The  is a DC electric multiple unit (EMU) rubber-tyred metro train type operated by Sapporo Municipal Subway on the Namboku Line in the city of Sapporo, Japan, since October 1995.

Design
The trains are built by Kawasaki Heavy Industries and have aluminum bodies. Each car has four doors per side as opposed to two per side as seen on the older 2000 series and 3000 series cars. The 5000 series cars remain the only cars on the entire subway system with four doors.

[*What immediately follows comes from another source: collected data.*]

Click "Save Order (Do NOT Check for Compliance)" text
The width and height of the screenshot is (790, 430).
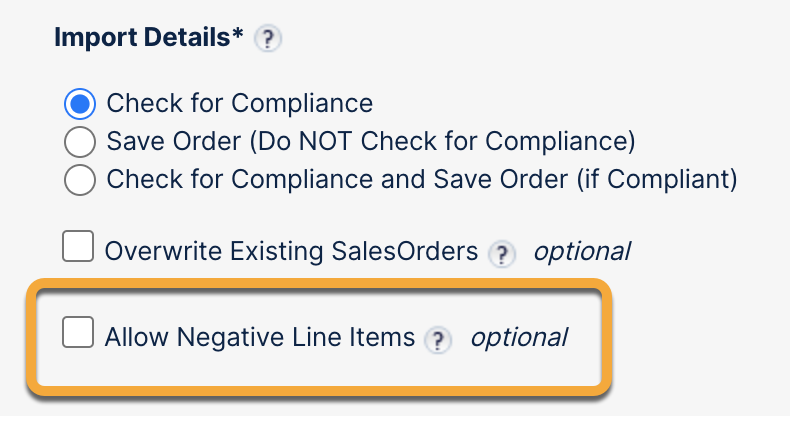pos(371,142)
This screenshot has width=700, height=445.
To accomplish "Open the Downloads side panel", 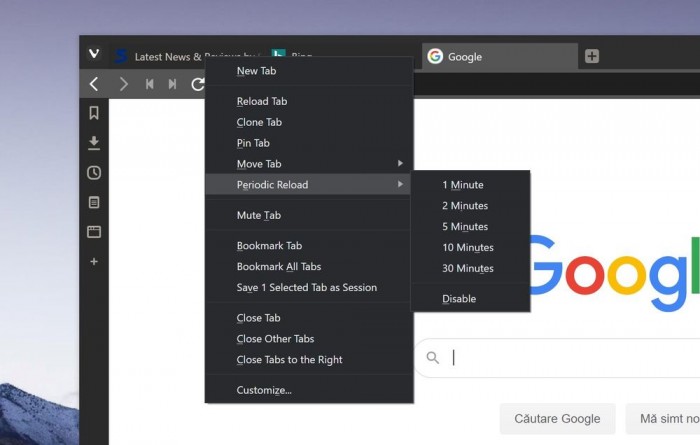I will click(94, 143).
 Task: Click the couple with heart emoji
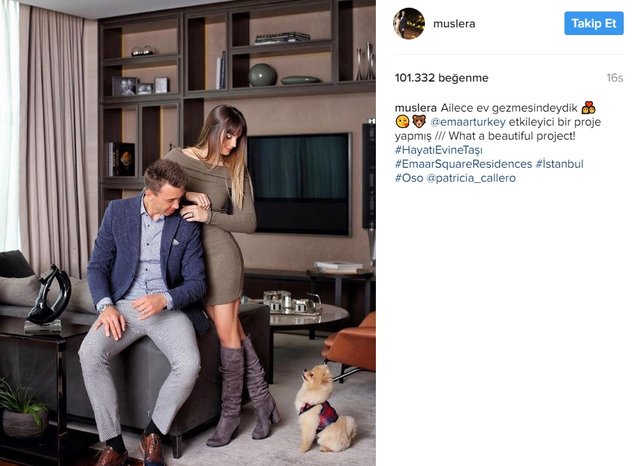point(588,108)
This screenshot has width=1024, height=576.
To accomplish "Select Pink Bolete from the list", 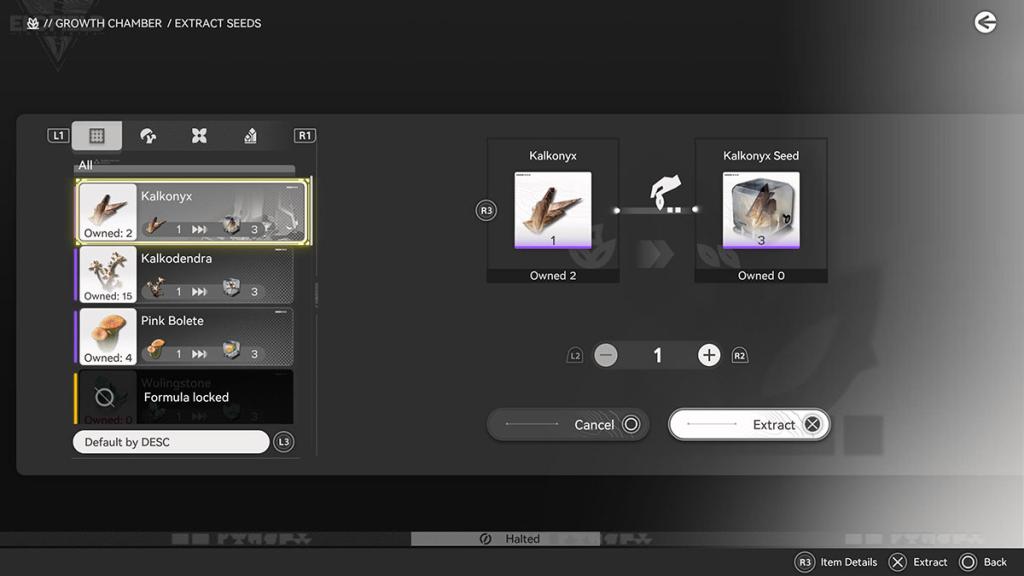I will coord(184,337).
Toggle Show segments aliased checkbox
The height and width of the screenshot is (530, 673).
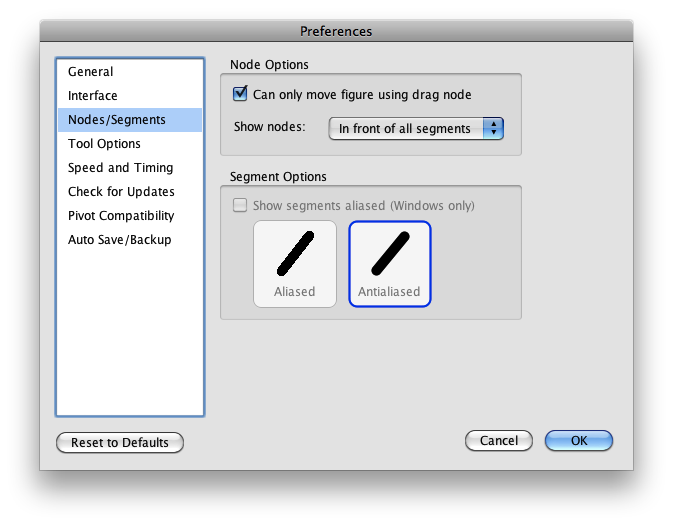tap(240, 205)
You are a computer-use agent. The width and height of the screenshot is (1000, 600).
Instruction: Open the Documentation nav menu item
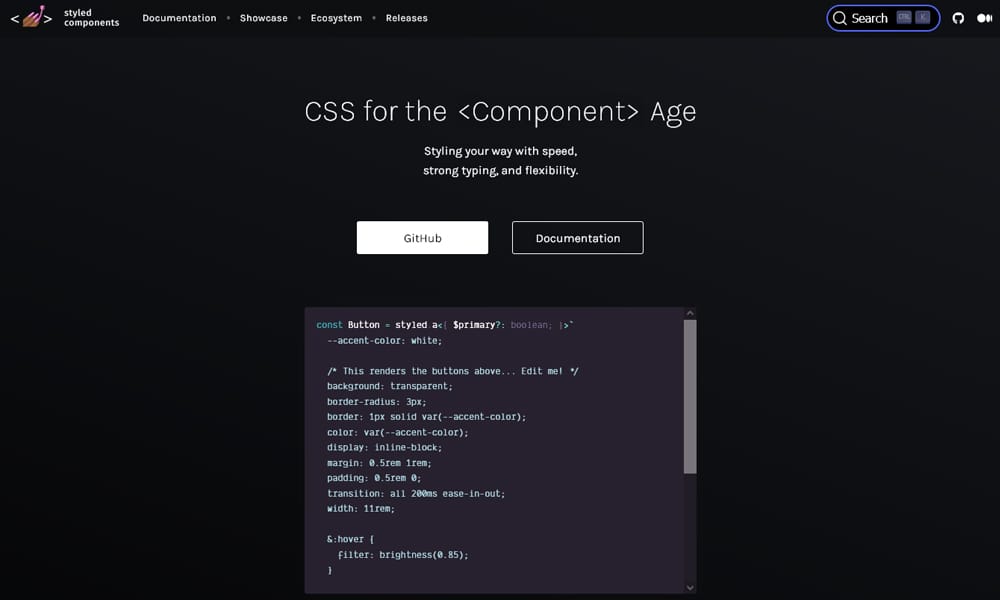pos(179,17)
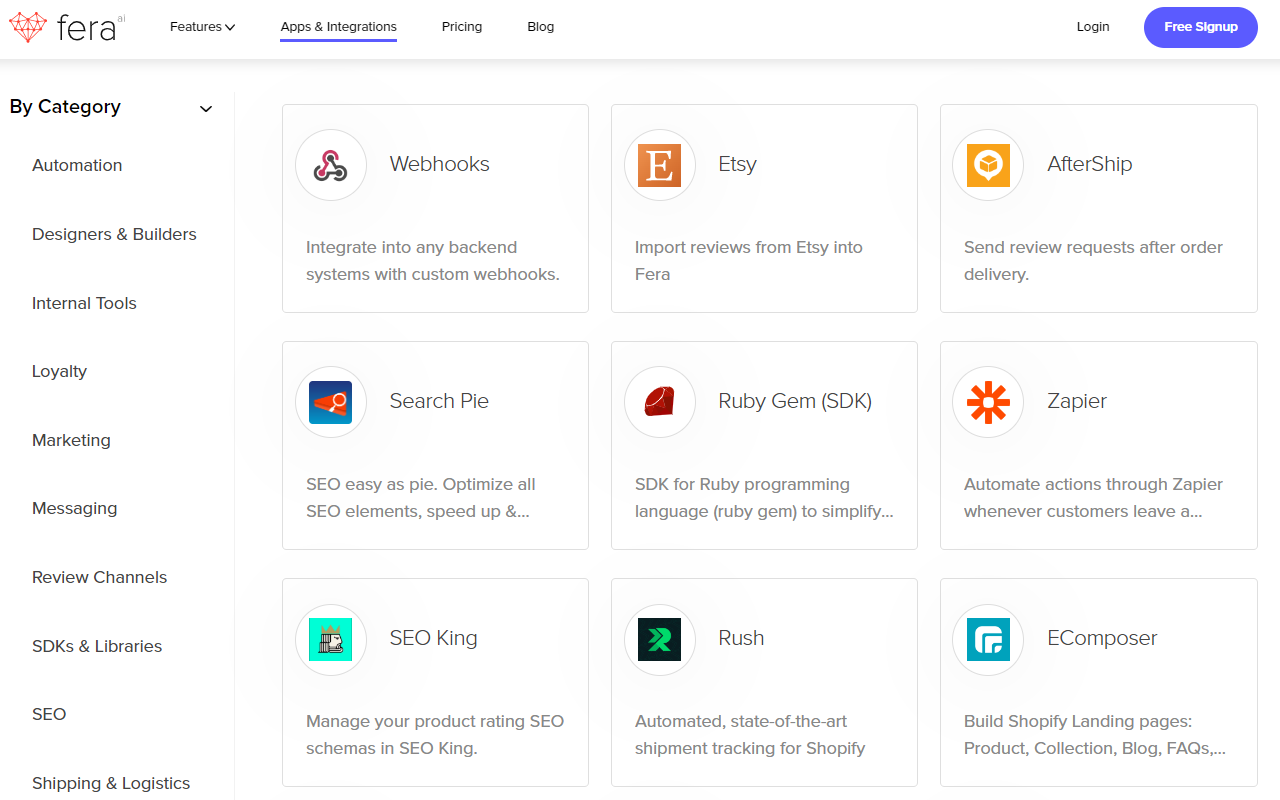Click the Search Pie icon
1280x800 pixels.
331,402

The 5000 series use VVVF inverter control using insulated-gate bipolar transistor technology as opposed to the chopper control on the 3000 series and resistor control on the 2000 series, which helps to reduce power consumption and maintenance costs.

Formations
The 5000 series trains are formed as six-car sets as shown below.

Interior
Passenger accommodation consists of longitudinal bench seating throughout, with a wheelchair space in each car. The first 17 sets use LCD destination indicators; the 18th to 20th sets use LCD displays as destination indicators.

History
Built in 1995 to combat issues of platform congestion, the first 5000 series set was introduced onto the line in October 1995; a total of 17 sets were introduced from 1995 to 1999, ultimately replacing all of the 2000 series sets in service. Three more sets were introduced from 2009 to 2011 to replace the last remaining 3000 series sets at the time.

References

External links

 Order information
This article incorporates information from the corresponding article on the Japanese Wikipedia.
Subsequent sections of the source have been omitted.